A Dance Fest Summary

By Nicholas Johnson

dancers
Dance Fest this year was my first time entering as a competitor, and by volunteering for the weekend, I think I got a pretty good feel for the event as a whole. Well, two years ago (holy cow) I was the less-proficient in a mixed proficiency rumba, which was technically my first time competing, and it was at Fest, but definitions get wonky with mixed events like that. Also, I’d rather not have that performance on my record, so we’ll say I started later.

Anyway, back to Fest! Between our contingent of college kids who showed up just as the sun was rising (on a Saturday morning, no less!) to arrange desks, drapes, flowers, and registration, the prep for the weekend finished up rather smoothly, just in time for the Latin heats to begin. After some minor problem solving on the part of the coordinators, carpets sprouted up between the ballroom and the dressing area/practice floor/seminar space, enabling dancers to leave their performance shoes on without worry of the soles being incompatible with sidewalk cement. With that walkway established, the deck captain and other logistical volunteers ran the event more precisely than a Swedish watch for both days of endless number-calling and cat, er, dancer corralling.

Something that really surprised me about Fest this year was the other competitors! Two years ago, I was honestly scared of the other leads who’d been doing for years what I’d only known about for weeks. The follows terrified me uniformly, regardless of experience. This year, with a few other competitions under my belt, and the knowledge that follows are people, too (as opposed to ferocious painted dervishes), I found that there was a lot more fun to be had. The faces around me were friendly, jovial, and amicable even, standing on deck and trying to figure out how to do … what was this dance again? Oh, right, thank you white bowtie'd fellow! With the general air of helping one another, even if a mental state alone, made more people excited-happy-nervous instead of worried-stressed-nervous, at least as far as I could tell. There’s always going to be stress with callbacks, and live audience, and judges (oh my!), but it’s much easier to deal with when one’s partners and team and friends (even families, for some!) are there to support and cheer and use mystical things like bobby pins and hairspray to fix problems I didn’t even know could exist.

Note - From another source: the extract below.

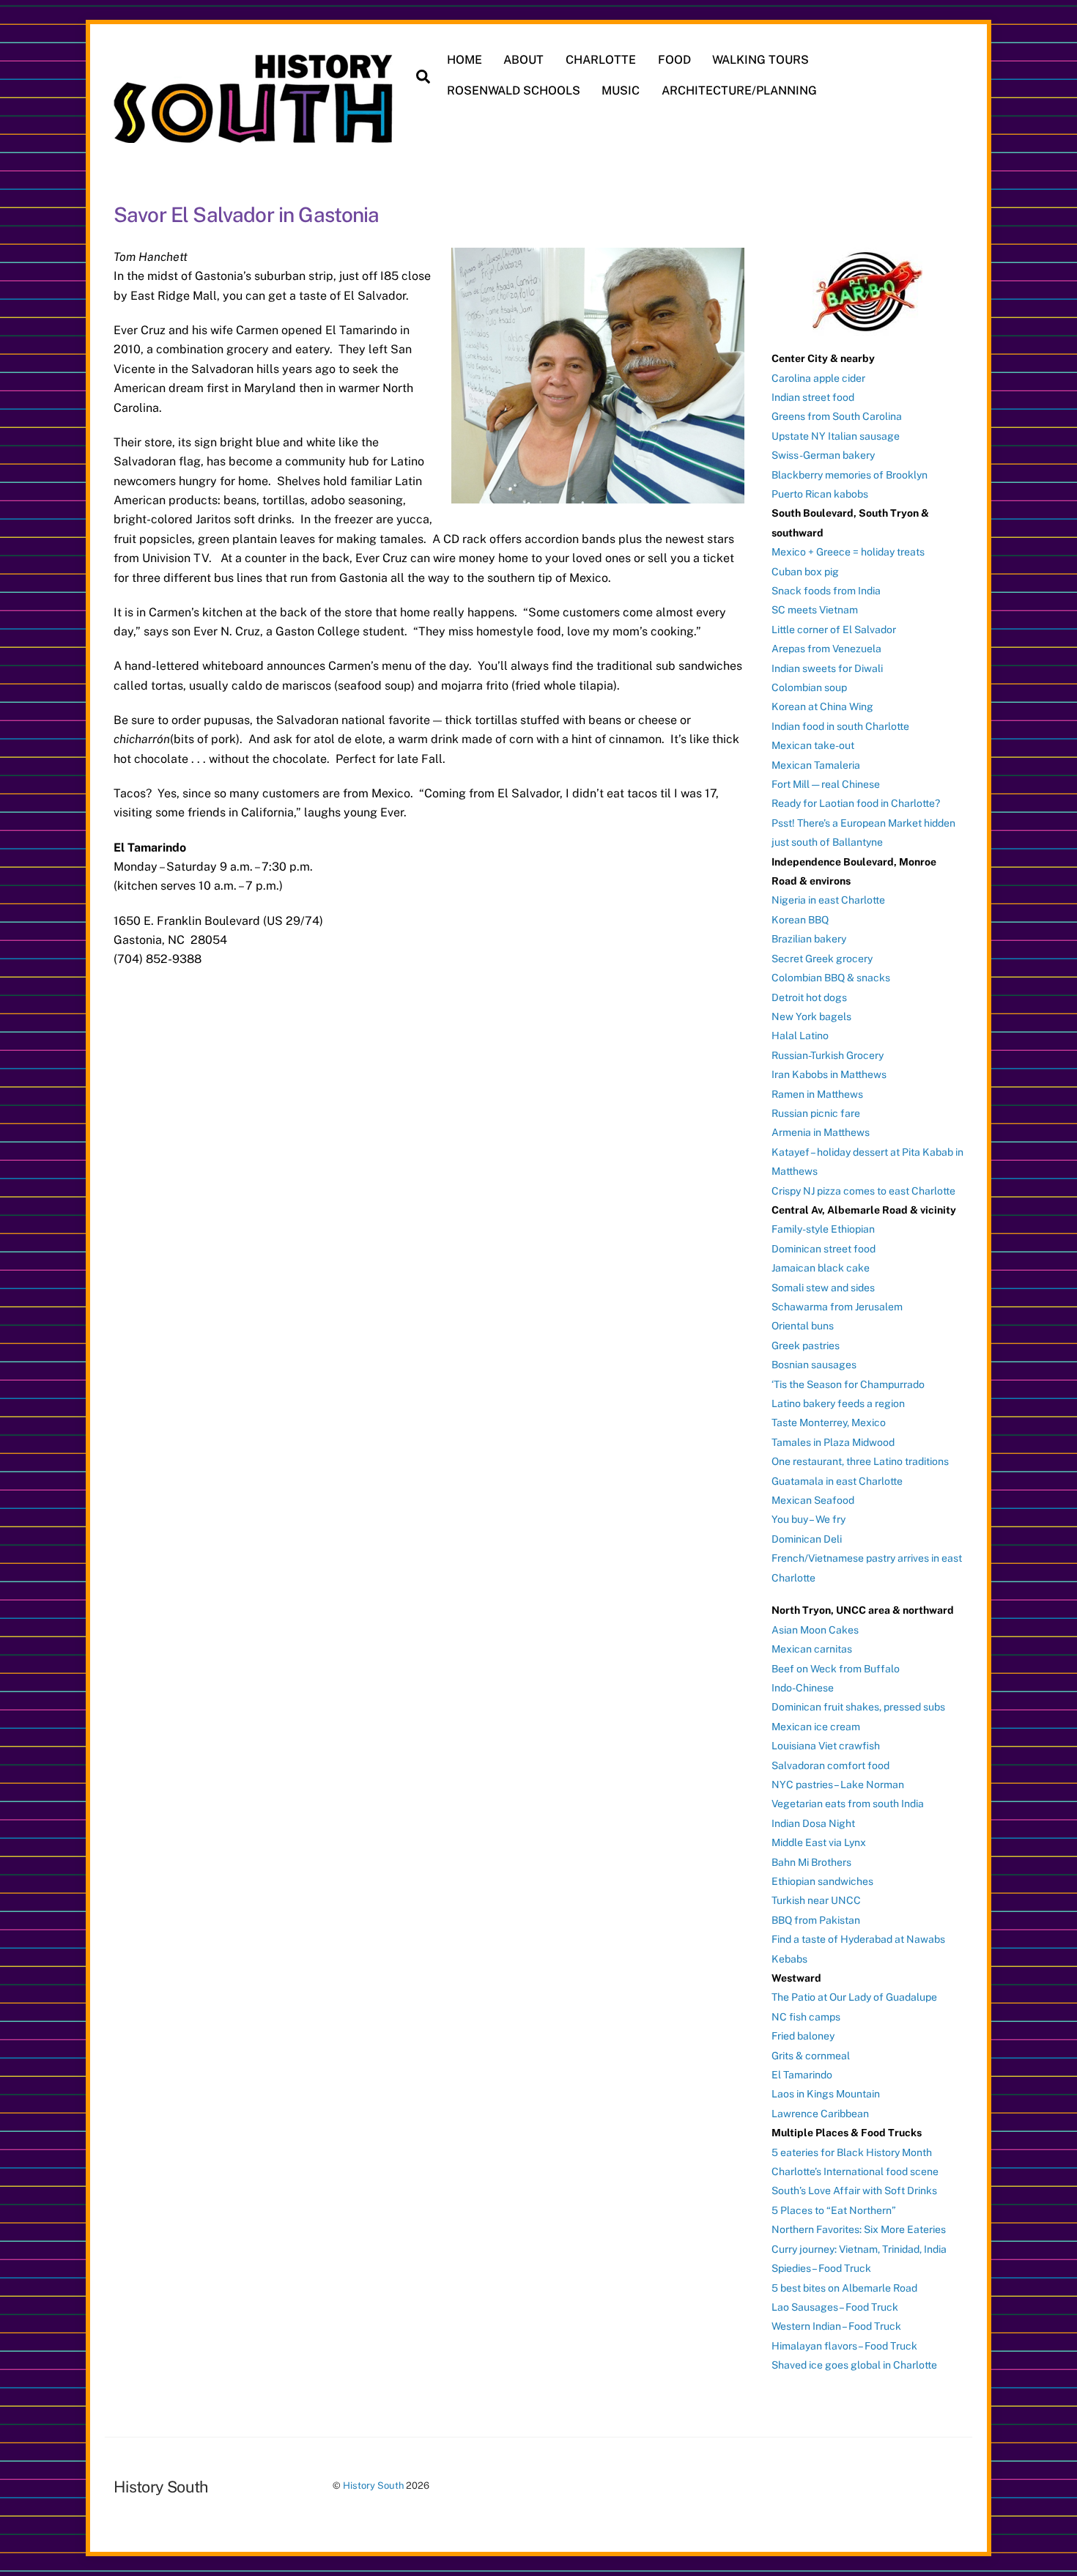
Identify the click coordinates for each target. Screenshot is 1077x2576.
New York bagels (811, 1016)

Finally, one simply does not end a Dance Fest anything without mentioning the social dances and strictly competition! Dancing with people from other schools, other cities, even my mom was a blast! If it’s a dance you don’t know well, just fake it and have fun! (Or West Coast, but I’m a tad biased there) Even after a weekend of shouting, correspondingly hoarse voices, dancing, correspondingly sore feet, and sore everything for the Latin dancers, everyone was still smiling and having fun doing all those crazy lindy hop moves, West Coast wonders, hustles, and Argentine(I still don’t quite understand that one yet, but eventually, right?). It keeps coming back to how awesome everyone was at Fest, as coordinators, as competitors, as judges, as people in general. I guess you could say Dance Fest brings out the best in us.